Stored dataset items:
╔══
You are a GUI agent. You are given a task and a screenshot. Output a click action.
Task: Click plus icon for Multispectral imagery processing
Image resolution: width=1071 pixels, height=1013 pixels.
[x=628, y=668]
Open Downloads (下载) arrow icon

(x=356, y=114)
╚══
YOUR INSTRUCTIONS:
Reproduce all the data precisely, word for word.

ANSWER:
You are a GUI agent. You are given a task and a screenshot. Output a click action.
Task: Click plus icon for Multispectral imagery processing
Image resolution: width=1071 pixels, height=1013 pixels.
[x=628, y=668]
Open Downloads (下载) arrow icon

(x=356, y=114)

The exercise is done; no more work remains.